Table 2 summarizes the key parameters of each sequence, and field-dependent adjustments are indicated in red. The 3D echo-planar imaging diffusion methodology was the determining factor in planning the imaging protocol due to its demands to the hardware and its long imaging time. A single-shot rather than a multi-shot approach was chosen for the 3D DTI to fit within a 2-h time frame. The use of isoflurane anesthesia and the feasibility of achieving a high-throughput work-flow limited the time/rat in the scanner to a maximum of 2h. Other preconditions were 1) field-of-view to cover the entire brain including the cerebellum, 2) isotropic voxel size for optimal DTI / tractography analysis, and 3) high enough spatial resolution for assessing a variety of sizes of white matter tracts, accurately locating the microbleeds, and distinguishing the glial envelope surrounding the lesion.

Region of interest (ROI) analysis was performed on data obtained from sham-operated rats.
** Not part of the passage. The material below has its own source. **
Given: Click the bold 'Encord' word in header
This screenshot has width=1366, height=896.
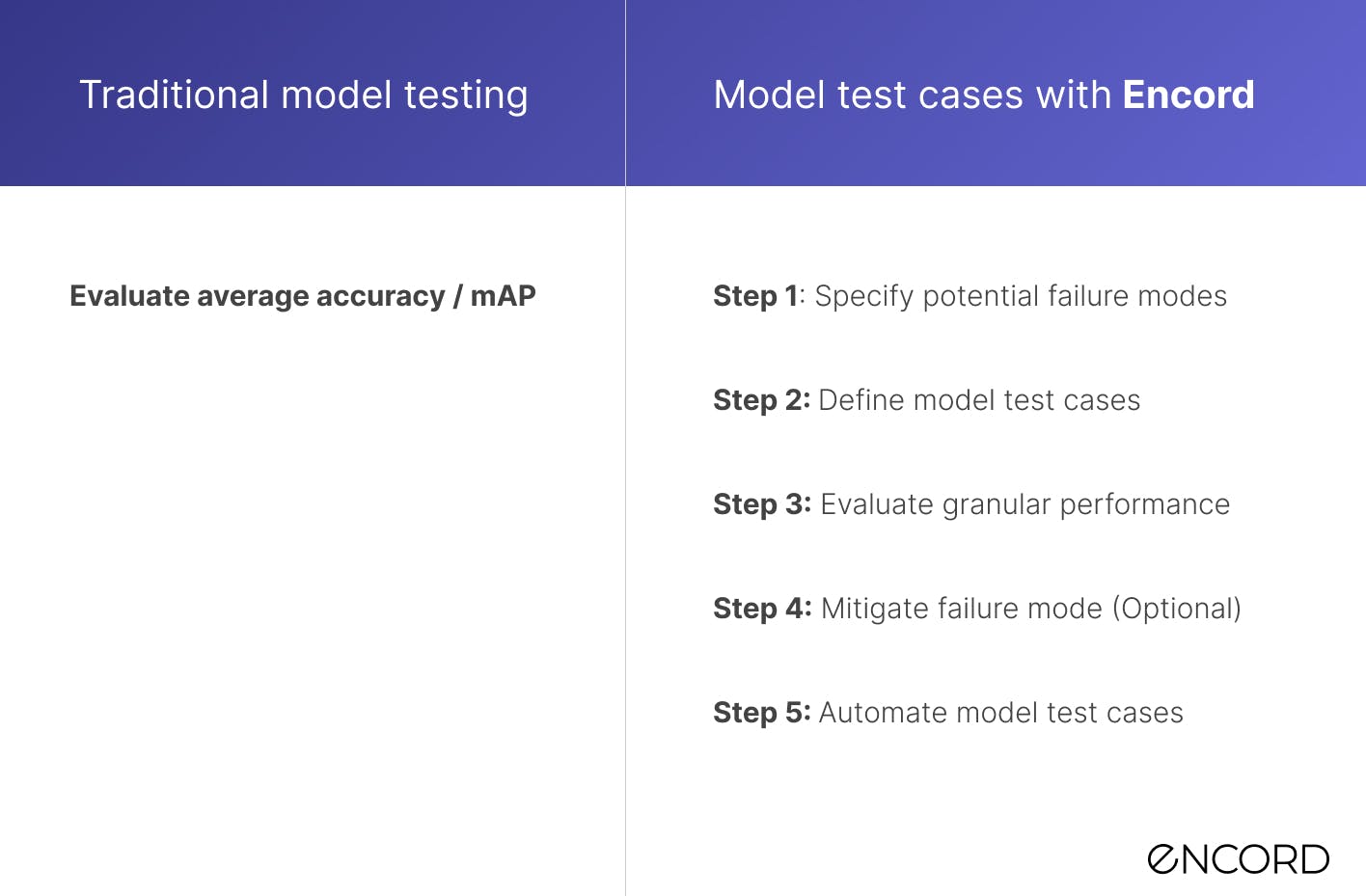Looking at the screenshot, I should click(x=1188, y=95).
Eight shams from each center was included. ROIs were manually drawn by the same investigator (RI) as follows. Cortical ROI at −3.60 mm from bregma, and background noise ROI of the same slice were drawn in T2wt images for signal to noise ratio (SNR) calculation. Cortical grey matter and adjacent corpus callosum as white matter ROI were used to analyze contrast to noise ratio (CNR). In order to quantify the signal attenuation due to the diffusion gradients in DWI, a whole brain ROI in a central horizontal slice were drawn, and the non-diffusion weighted signal intensity was compared to the average of the diffusion weighted signal intensity over all diffusion directions. ROI for fractional anisotropy (FA) analysis was the corpus callosum, and ROIs for grey matter and white matter MTR the cortex and adjacent corpus callosum and external capsule, respectively.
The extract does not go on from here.